Skyroam.id, Jakarta – Badan Usaha Milik Negara (BUMN) memainkan peran strategis dalam percepatan pengembangan energi terbarukan di Indonesia. Seiring meningkatnya kebutuhan energi ramah lingkungan dan komitmen pemerintah dalam menekan emisi karbon, kontribusi BUMN menjadi semakin vital dalam mendukung transisi energi nasional.
Salah satu perusahaan yang berada di garis depan adalah PT PLN (Persero). PLN активно mengembangkan berbagai proyek energi bersih seperti pembangkit listrik tenaga surya (PLTS), tenaga air (PLTA), hingga panas bumi (geothermal). Langkah ini sejalan dengan target pemerintah untuk mencapai net zero emission pada tahun 2060.
Selain PLN, PT Pertamina (Persero) juga berperan besar dalam transformasi energi. Pertamina mulai mengembangkan bisnis energi baru dan terbarukan melalui anak usahanya, termasuk pengembangan biofuel, hidrogen, dan panas bumi. Inovasi ini menjadi bagian dari strategi diversifikasi energi sekaligus mengurangi ketergantungan pada bahan bakar fosil.
Tidak hanya itu, PT Indonesia Power dan PT Pembangkit Jawa-Bali (PJB) juga aktif dalam pembangunan pembangkit berbasis energi terbarukan. Kedua perusahaan ini fokus pada efisiensi energi serta peningkatan kapasitas pembangkit ramah lingkungan di berbagai wilayah Indonesia.

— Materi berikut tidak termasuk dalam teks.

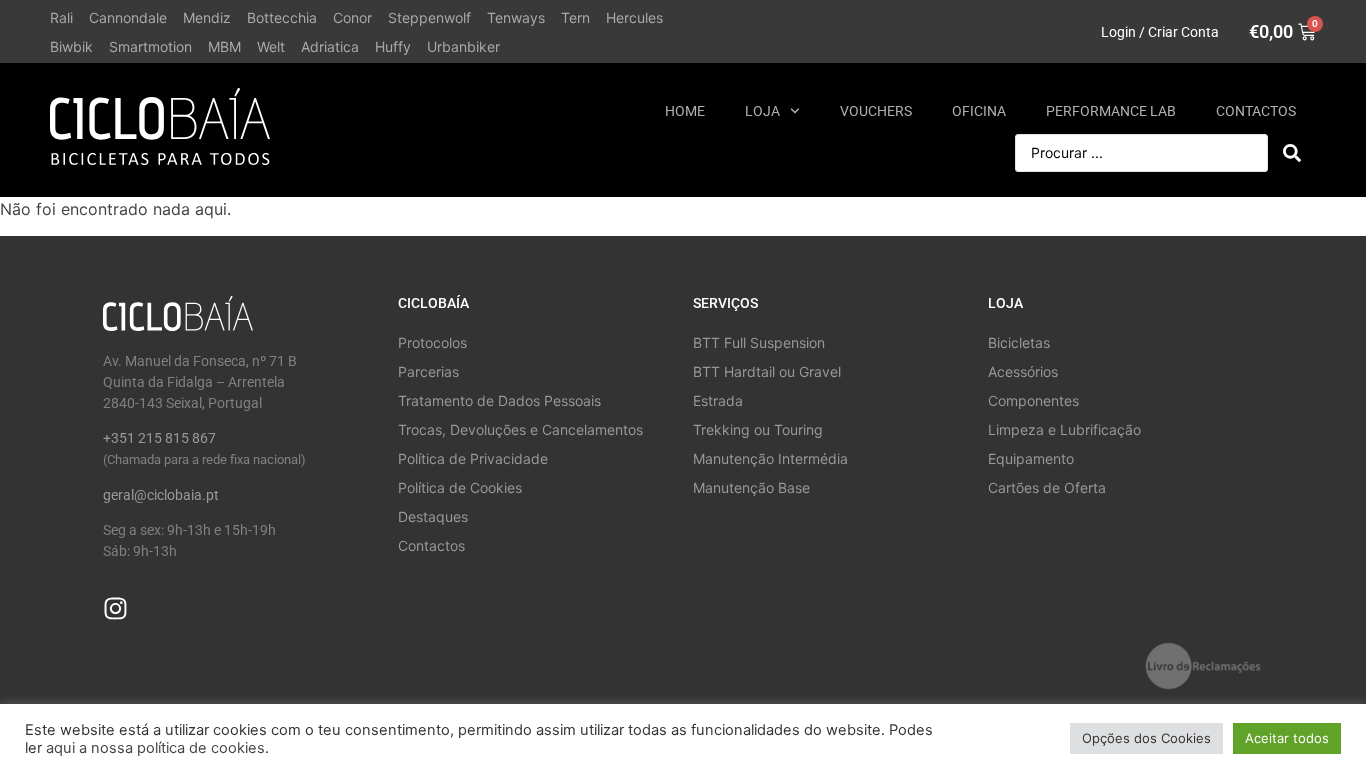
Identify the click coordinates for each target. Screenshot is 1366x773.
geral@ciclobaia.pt (161, 495)
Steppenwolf (429, 17)
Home (685, 111)
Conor (352, 17)
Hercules (634, 17)
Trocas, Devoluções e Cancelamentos (520, 429)
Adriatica (330, 46)
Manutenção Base (751, 487)
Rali (61, 17)
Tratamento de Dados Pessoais (499, 400)
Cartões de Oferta (1047, 487)
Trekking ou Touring (758, 429)
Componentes (1033, 400)
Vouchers (876, 111)
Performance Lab (1111, 111)
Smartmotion (150, 46)
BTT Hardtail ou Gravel (767, 371)
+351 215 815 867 (159, 438)
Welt (271, 46)
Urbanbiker (463, 46)
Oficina (979, 111)
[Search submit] (1292, 153)
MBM (224, 46)
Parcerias (428, 371)
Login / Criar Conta (1160, 32)
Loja (762, 111)
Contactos (1256, 111)
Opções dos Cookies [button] (1146, 738)
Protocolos (432, 342)
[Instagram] (115, 608)
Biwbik (71, 46)
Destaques (433, 516)
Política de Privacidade (473, 458)
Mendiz (207, 17)
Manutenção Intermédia (770, 458)
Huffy (393, 46)
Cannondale (128, 17)
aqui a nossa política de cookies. (157, 748)
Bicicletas (1019, 342)
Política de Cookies (460, 487)
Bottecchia (282, 17)
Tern (575, 17)
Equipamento (1031, 458)
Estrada (718, 400)
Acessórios (1023, 371)
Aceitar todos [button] (1287, 738)
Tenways (516, 17)
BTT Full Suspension (759, 342)
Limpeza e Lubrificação (1064, 429)
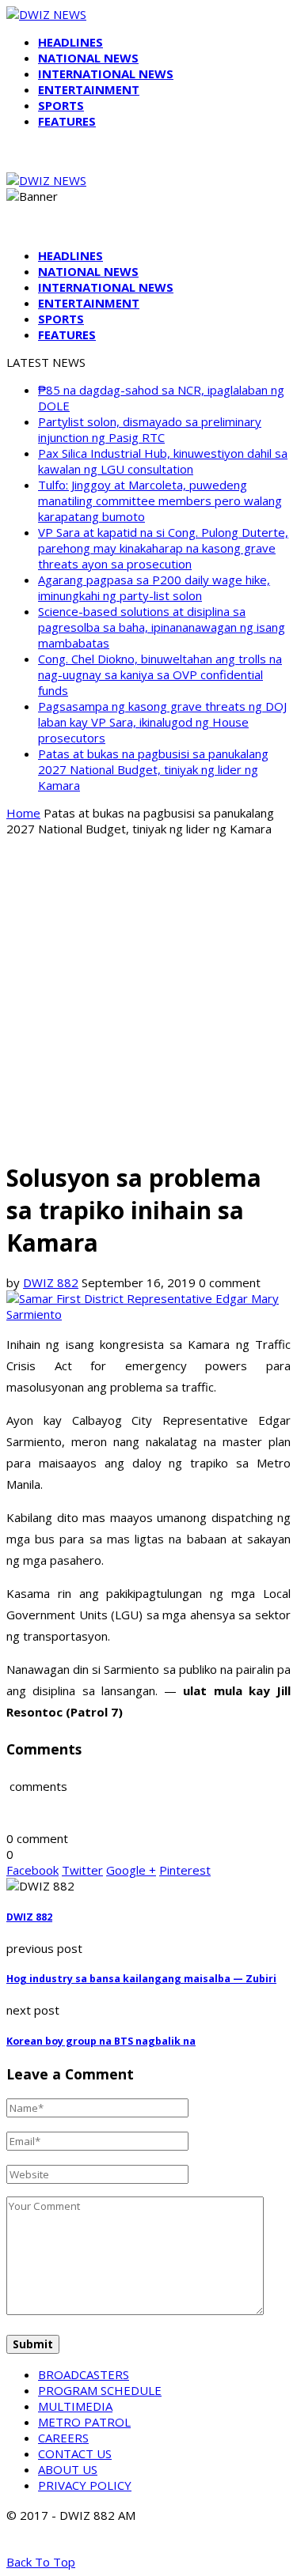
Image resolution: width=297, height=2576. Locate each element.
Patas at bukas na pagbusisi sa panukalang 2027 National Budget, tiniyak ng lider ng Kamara (153, 769)
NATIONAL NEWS (88, 58)
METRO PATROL (84, 2422)
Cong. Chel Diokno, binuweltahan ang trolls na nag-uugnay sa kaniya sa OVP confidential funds (160, 674)
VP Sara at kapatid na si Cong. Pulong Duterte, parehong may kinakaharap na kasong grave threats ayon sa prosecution (163, 548)
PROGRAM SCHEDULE (100, 2390)
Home (23, 813)
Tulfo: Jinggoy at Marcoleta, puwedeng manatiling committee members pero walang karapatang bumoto (160, 500)
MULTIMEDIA (75, 2406)
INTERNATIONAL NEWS (105, 73)
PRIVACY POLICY (84, 2485)
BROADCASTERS (83, 2374)
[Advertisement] (148, 997)
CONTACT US (75, 2453)
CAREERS (63, 2438)
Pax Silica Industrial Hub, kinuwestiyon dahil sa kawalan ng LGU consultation (162, 461)
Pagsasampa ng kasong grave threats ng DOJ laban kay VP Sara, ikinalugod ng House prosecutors (162, 722)
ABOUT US (67, 2469)
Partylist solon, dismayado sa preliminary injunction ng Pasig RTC (149, 429)
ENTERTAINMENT (88, 89)
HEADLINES (70, 42)
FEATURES (67, 121)
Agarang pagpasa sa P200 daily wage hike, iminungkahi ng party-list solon (154, 587)
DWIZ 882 (50, 1282)
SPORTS (61, 105)
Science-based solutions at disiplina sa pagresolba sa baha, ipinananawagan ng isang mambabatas (161, 627)
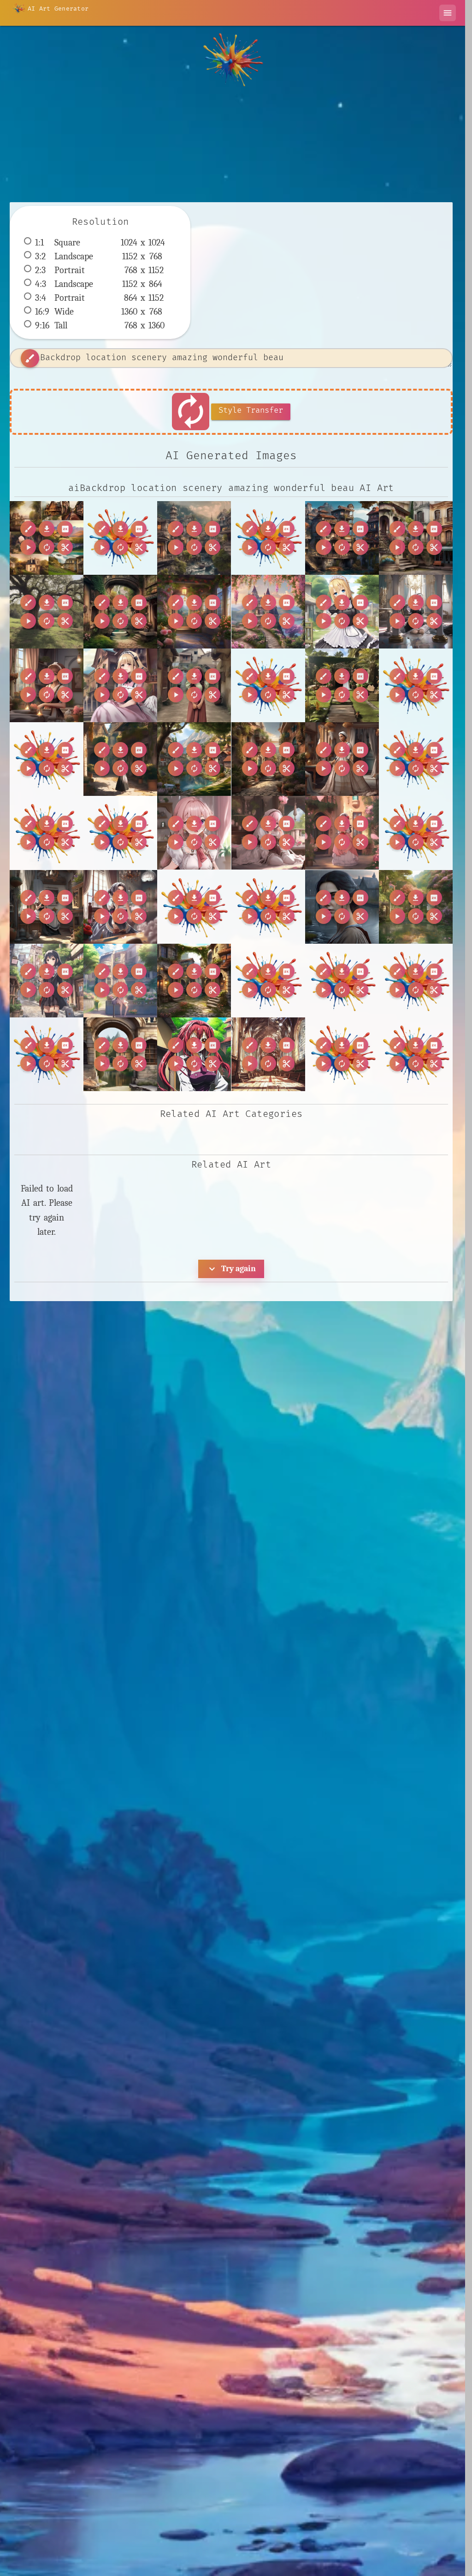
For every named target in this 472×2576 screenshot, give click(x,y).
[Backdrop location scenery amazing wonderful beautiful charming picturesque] (46, 538)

Pemerintah melalui Kementerian BUMN terus mendorong BUMN untuk berinovasi dan berinvestasi dalam sektor energi hijau. Dukungan regulasi dan kebijakan menjadi faktor penting dalam mempercepat realisasi proyek-proyek energi terbarukan, termasuk insentif investasi dan kemudahan perizinan.

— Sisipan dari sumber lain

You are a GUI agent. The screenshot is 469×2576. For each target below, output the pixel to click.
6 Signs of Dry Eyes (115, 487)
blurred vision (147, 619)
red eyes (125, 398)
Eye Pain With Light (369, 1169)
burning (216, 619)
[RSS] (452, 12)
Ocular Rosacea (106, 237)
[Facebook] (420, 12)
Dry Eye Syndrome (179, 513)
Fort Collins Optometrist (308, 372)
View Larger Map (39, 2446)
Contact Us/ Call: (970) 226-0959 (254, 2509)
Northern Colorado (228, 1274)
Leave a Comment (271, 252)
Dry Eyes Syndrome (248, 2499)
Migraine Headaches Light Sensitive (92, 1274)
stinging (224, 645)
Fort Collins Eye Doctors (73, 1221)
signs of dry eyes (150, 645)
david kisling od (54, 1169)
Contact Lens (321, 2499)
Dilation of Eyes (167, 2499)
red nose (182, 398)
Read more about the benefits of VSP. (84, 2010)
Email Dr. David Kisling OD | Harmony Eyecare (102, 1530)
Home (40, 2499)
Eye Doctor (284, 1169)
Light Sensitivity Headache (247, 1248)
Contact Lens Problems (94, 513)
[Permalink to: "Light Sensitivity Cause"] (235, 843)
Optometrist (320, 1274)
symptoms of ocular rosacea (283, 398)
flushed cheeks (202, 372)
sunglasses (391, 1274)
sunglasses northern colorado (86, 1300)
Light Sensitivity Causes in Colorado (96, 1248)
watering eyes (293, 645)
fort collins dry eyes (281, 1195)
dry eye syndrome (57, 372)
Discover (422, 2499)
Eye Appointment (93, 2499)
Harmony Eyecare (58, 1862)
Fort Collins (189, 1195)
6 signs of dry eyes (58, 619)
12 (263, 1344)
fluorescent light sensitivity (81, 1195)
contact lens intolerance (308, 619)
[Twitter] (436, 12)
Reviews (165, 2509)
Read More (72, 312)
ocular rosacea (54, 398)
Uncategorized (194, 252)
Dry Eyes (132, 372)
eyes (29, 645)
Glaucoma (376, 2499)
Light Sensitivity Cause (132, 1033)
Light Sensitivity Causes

Pengamat energi menilai bahwa peran BUMN sangat krusial dalam membangun ekosistem energi berkelanjutan. Selain memiliki kapasitas finansial yang besar, BUMN juga memiliki akses terhadap teknologi dan jaringan yang luas, sehingga mampu menjadi motor penggerak dalam transisi energi.

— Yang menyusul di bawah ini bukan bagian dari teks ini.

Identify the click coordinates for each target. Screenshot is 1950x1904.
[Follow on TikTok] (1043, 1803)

Namun demikian, tantangan tetap ada, mulai dari kebutuhan investasi yang besar, keterbatasan infrastruktur, hingga kesiapan teknologi. Oleh karena itu, kolaborasi antara BUMN, swasta, dan investor global menjadi kunci dalam mempercepat pengembangan energi terbarukan di Indonesia.
Dengan komitmen yang kuat dari berbagai pihak, BUMN diharapkan dapat terus menjadi garda terdepan dalam mendukung energi terbarukan, sekaligus mendorong Indonesia menuju masa depan energi yang lebih bersih, berkelanjutan, dan mandiri.